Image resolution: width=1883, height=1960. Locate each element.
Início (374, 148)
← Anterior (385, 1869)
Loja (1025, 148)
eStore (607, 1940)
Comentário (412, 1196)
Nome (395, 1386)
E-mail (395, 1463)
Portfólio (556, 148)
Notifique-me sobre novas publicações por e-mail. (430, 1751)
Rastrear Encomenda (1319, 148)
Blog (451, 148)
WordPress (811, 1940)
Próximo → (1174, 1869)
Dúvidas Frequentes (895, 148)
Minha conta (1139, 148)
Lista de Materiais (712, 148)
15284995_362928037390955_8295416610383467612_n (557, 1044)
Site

* **EXERCISE BRIEF**
Among the entries above, say how many lines hold the word "mail". No other words belong in the answer.

* **SOLVED EXERCISE**
2